TASK GOAL — Update the items below by replacing "Screen dimensions" with "Screen size" everywhere it appears, and keep all other text the same.

EXTRACTED DATA —
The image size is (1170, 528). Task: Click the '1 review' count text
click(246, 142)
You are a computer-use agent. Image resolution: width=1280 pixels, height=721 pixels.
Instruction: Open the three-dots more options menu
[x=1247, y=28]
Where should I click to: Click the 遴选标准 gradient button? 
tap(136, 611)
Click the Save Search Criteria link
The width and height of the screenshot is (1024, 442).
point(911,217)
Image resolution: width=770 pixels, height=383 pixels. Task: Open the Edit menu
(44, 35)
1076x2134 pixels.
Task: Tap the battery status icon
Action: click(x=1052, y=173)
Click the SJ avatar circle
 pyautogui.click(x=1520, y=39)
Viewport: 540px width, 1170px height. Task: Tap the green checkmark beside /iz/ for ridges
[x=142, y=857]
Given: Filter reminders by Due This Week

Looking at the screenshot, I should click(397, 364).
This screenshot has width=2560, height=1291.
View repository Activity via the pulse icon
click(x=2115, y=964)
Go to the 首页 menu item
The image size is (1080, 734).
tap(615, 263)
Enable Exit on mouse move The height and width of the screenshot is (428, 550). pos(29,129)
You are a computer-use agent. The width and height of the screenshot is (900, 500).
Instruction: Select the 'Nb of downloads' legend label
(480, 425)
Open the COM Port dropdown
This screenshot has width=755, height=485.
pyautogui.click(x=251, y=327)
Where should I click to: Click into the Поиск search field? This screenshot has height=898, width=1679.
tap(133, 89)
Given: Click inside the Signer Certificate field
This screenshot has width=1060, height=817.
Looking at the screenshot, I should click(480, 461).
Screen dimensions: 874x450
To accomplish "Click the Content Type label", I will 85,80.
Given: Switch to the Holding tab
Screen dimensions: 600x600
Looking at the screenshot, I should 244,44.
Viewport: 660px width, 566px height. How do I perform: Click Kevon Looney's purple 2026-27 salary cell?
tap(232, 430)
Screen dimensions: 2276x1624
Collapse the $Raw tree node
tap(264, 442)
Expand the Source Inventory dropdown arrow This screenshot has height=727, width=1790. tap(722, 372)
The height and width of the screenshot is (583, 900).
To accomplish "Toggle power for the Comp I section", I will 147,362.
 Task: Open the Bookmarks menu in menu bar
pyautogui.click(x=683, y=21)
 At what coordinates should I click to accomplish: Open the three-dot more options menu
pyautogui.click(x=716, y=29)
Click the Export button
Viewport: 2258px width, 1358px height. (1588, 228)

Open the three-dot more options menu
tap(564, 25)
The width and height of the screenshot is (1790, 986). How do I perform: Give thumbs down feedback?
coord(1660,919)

ANSWER TO THE PROBLEM —
The image size is (1170, 528). Task: Click the '1 review' count text
click(246, 142)
You are a computer-use agent. Image resolution: width=1280 pixels, height=721 pixels.
Instruction: Open the three-dots more options menu
[x=1247, y=28]
Where should I click to: Click the 遴选标准 gradient button? 
tap(136, 611)
Click the Save Search Criteria link
The width and height of the screenshot is (1024, 442).
point(911,217)
Image resolution: width=770 pixels, height=383 pixels. Task: Open the Edit menu
(44, 35)
1076x2134 pixels.
Task: Tap the battery status icon
Action: click(x=1052, y=173)
Click the SJ avatar circle
 pyautogui.click(x=1520, y=39)
Viewport: 540px width, 1170px height. Task: Tap the green checkmark beside /iz/ for ridges
[x=142, y=857]
Given: Filter reminders by Due This Week

Looking at the screenshot, I should click(397, 364).
This screenshot has width=2560, height=1291.
View repository Activity via the pulse icon
click(x=2115, y=964)
Go to the 首页 menu item
The image size is (1080, 734).
tap(615, 263)
Enable Exit on mouse move The height and width of the screenshot is (428, 550). pos(29,129)
You are a computer-use agent. The width and height of the screenshot is (900, 500).
Instruction: Select the 'Nb of downloads' legend label
(480, 425)
Open the COM Port dropdown
This screenshot has width=755, height=485.
pyautogui.click(x=251, y=327)
Where should I click to: Click into the Поиск search field? This screenshot has height=898, width=1679.
tap(133, 89)
Given: Click inside the Signer Certificate field
This screenshot has width=1060, height=817.
Looking at the screenshot, I should click(480, 461).
Screen size: 874x450
To accomplish "Click the Content Type label", I will 85,80.
Given: Switch to the Holding tab
Screen size: 600x600
Looking at the screenshot, I should 244,44.
Viewport: 660px width, 566px height. How do I perform: Click Kevon Looney's purple 2026-27 salary cell?
tap(232, 430)
Screen size: 2276x1624
Collapse the $Raw tree node
tap(264, 442)
Expand the Source Inventory dropdown arrow This screenshot has height=727, width=1790. tap(722, 372)
The height and width of the screenshot is (583, 900).
To accomplish "Toggle power for the Comp I section", I will 147,362.
 Task: Open the Bookmarks menu in menu bar
pyautogui.click(x=683, y=21)
 At what coordinates should I click to accomplish: Open the three-dot more options menu
pyautogui.click(x=716, y=29)
Click the Export button
Viewport: 2258px width, 1358px height. (1588, 228)

Open the three-dot more options menu
tap(564, 25)
The width and height of the screenshot is (1790, 986). How do I perform: Give thumbs down feedback?
coord(1660,919)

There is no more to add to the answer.